Sarangberita.com, Jakarta, 2 Juni 2025 – Ketegangan antara Amerika Serikat (AS) dan China kembali memanas setelah Presiden AS Donald Trump memperketat pemblokiran teknologi terhadap China. Memicu reaksi keras dari Presiden Xi Jinping.
Trump menuduh China melanggar kesepakatan perdagangan yang diteken di Jenewa, Swiss, pada 12 Mei 2025, dan mengumumkan rencana menaikkan tarif impor baja dan aluminium dari 25% menjadi 50%. Kebijakan ini dianggap China sebagai tindakan diskriminatif yang memperburuk perang dagang.

Juru bicara Kedutaan Besar China di AS, Liu Pengyu, menyebut pemblokiran ekspor semikonduktor oleh AS sebagai penyalahgunaan aturan. Merujuk pada larangan penggunaan chip AI Ascend buatan Huawei yang diancam sanksi oleh Biro Keamanan dan Industri AS.
China menegaskan akan mengambil langkah tegas untuk melindungi kepentingannya. Dengan Xi Jinping memerintahkan kesiapan “mode perang” di kementerian luar negeri dan perdagangan.
Selain chip, Trump memperluas blokir ke laboratorium pengujian China yang mengesahkan perangkat elektronik untuk pasar AS. Seperti ponsel dan komputer, melalui aturan baru Federal Communications Commission (FCC). Langkah ini dinilai melumpuhkan ambisi teknologi China, terutama di bidang kecerdasan buatan (AI).
Pemerintah China mengecam AS sebagai “pengganggu sepihak” yang merusak sistem perdagangan global. Xi Jinping, dalam kunjungan ke Asia Tenggara, menyerukan penolakan terhadap “intimidasi unilateral” untuk memperkuat hubungan dagang dengan Vietnam, Malaysia, dan Kamboja. Sekaligus menandingi pengaruh AS.
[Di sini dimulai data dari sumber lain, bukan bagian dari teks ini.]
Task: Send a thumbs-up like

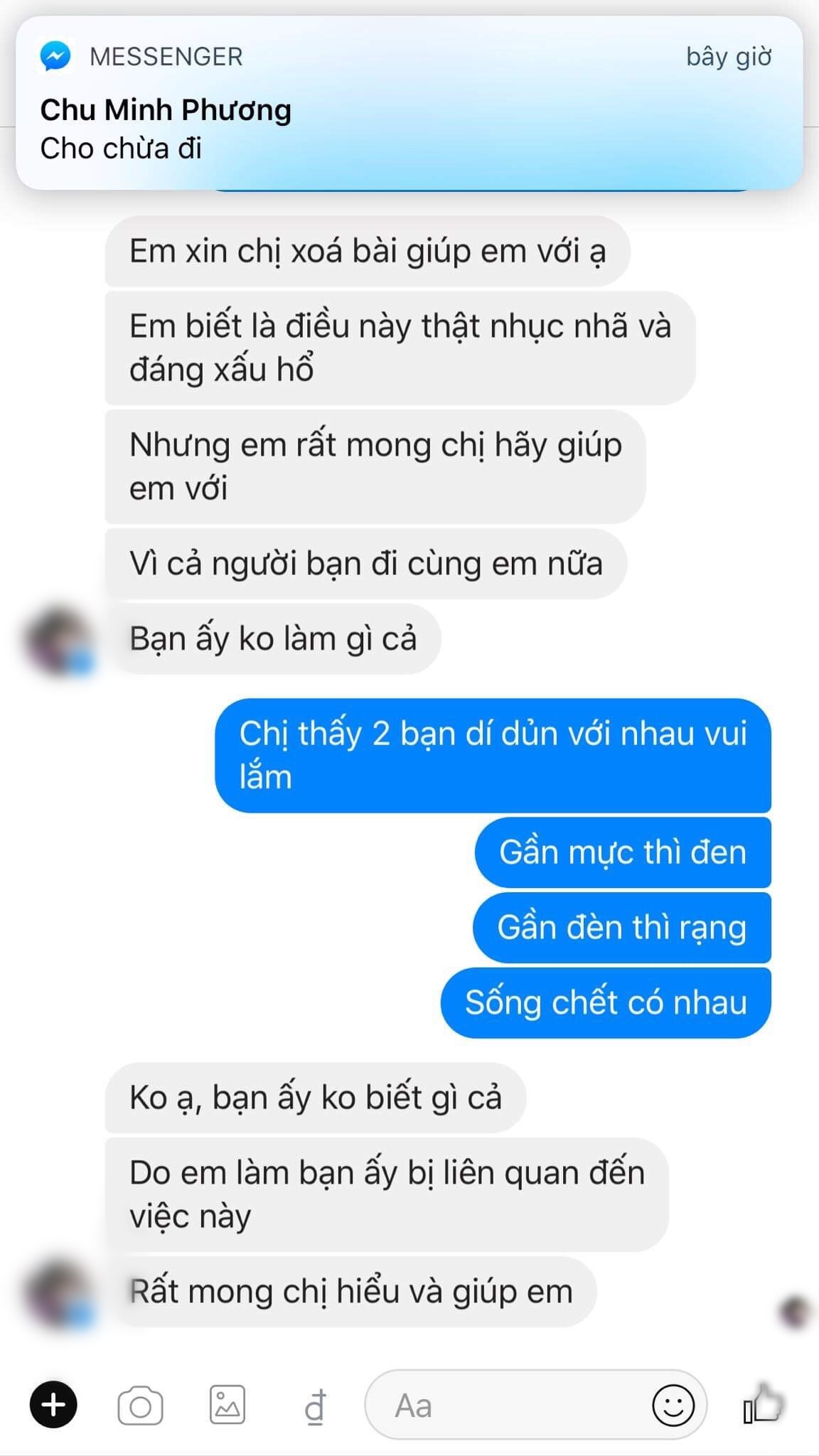Action: [762, 1403]
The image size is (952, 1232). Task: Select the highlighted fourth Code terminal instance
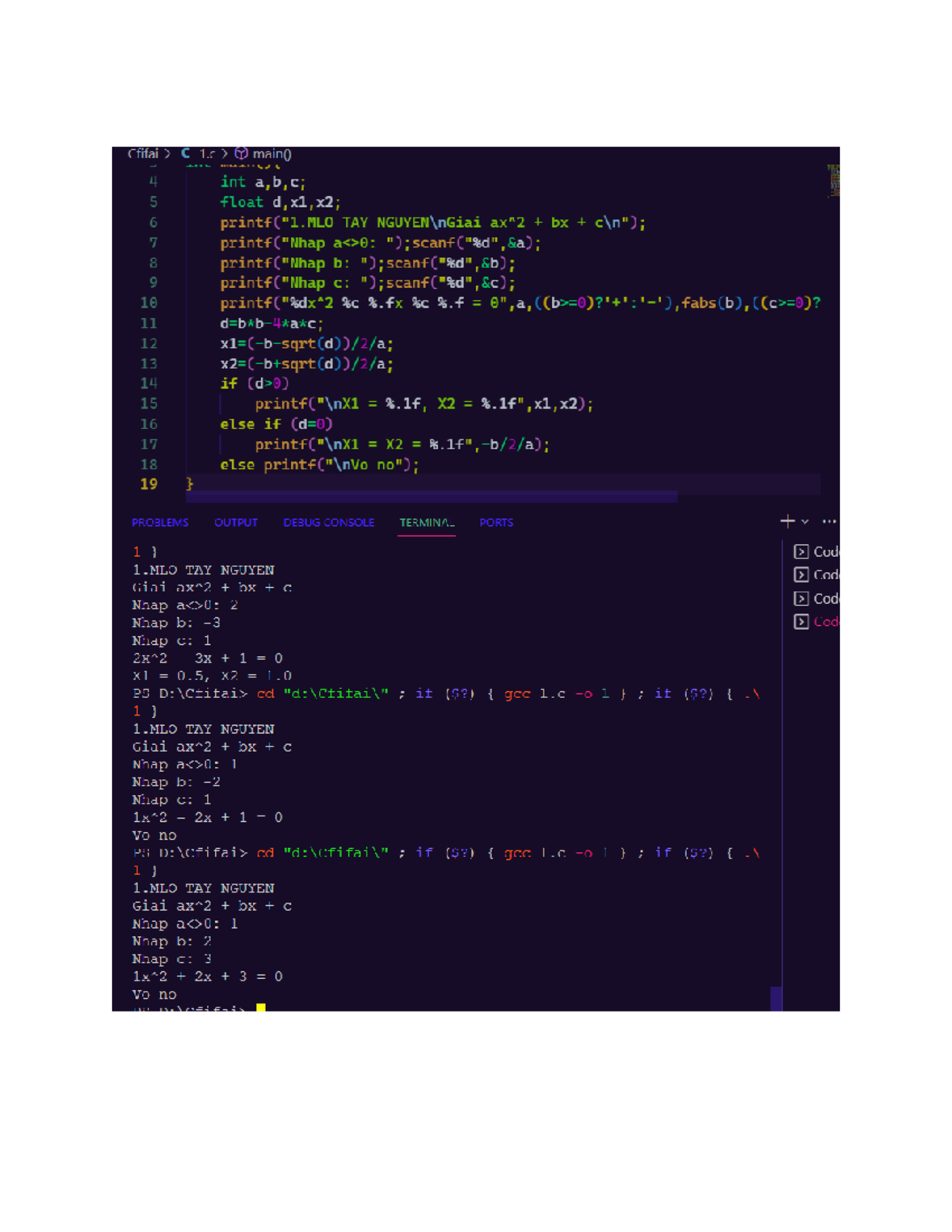[816, 621]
Kebijakan Trump ini memicu kekhawatiran dunia akan potensi dekoupling ekonomi global. China mengurangi ketergantungan pada teknologi AS dan mendiversifikasi mitra dagang, sementara Trump bersikeras bernegosiasi langsung dengan Xi, meski Beijing menolak klaim adanya pembicaraan.